[BEGIN Selection]
|Born||20 September 1906
Sir (Philip) Stuart Milner-Barry KCVO, CB, OBE (20 September 1906 - 25 March 1995) was a British chess player, chess writer, World War II codebreaker and civil servant. He represented England in chess both before and after World War II. He worked at Bletchley Park during World War II, and was head of "Hut 6", a section responsible for deciphering messages which had been encrypted using the German Enigma machine. He was one of four leading codebreakers at Bletchley to petition the then-Prime Minister Winston Churchill directly for more resources for their work. After the war he worked in the Treasury, and later administered the British honours system. In chess, he represented England in international tournaments, and lent his name to three opening variations.
Born in Hendon, London, Philip Stuart was the second of six children to a schoolteacher, Edward Leopold Milner-Barry, who died in 1917, and his wife, Edith Mary. A talented chess player, he won the first British Boys' Championship in 1923. He was a pupil at Cheltenham College, and won a scholarship to Trinity College, Cambridge, where he obtained firsts in classics and moral sciences. He represented Cambridge in chess. At Cambridge, he befriended another chess player, C.H.O'D. (Hugh) Alexander, and composed a number of chess puzzles. Between 1929 and 1938 he was a city stockbroker, although he was unhappy with the work. From 1938, he was the chess correspondent for The Times, succeeded in 1945 by Harry Golombek.
[END Selection]
**What you have to do**
From the Stuart Milner-Barry biography, write out the part that opens with the words "Born in Hendon, London, Philip" and closes with "by Harry Golombek.", putting "banker" in place of "stockbroker".
[BEGIN Data section]
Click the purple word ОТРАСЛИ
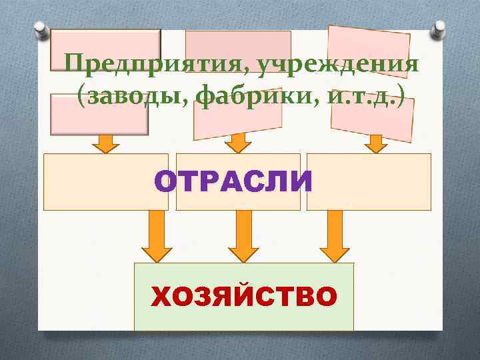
[END Data section]
**Solution for this exercise**
Born in Hendon, London, Philip Stuart was the second of six children to a schoolteacher, Edward Leopold Milner-Barry, who died in 1917, and his wife, Edith Mary. A talented chess player, he won the first British Boys' Championship in 1923. He was a pupil at Cheltenham College, and won a scholarship to Trinity College, Cambridge, where he obtained firsts in classics and moral sciences. He represented Cambridge in chess. At Cambridge, he befriended another chess player, C.H.O'D. (Hugh) Alexander, and composed a number of chess puzzles. Between 1929 and 1938 he was a city banker, although he was unhappy with the work. From 1938, he was the chess correspondent for The Times, succeeded in 1945 by Harry Golombek.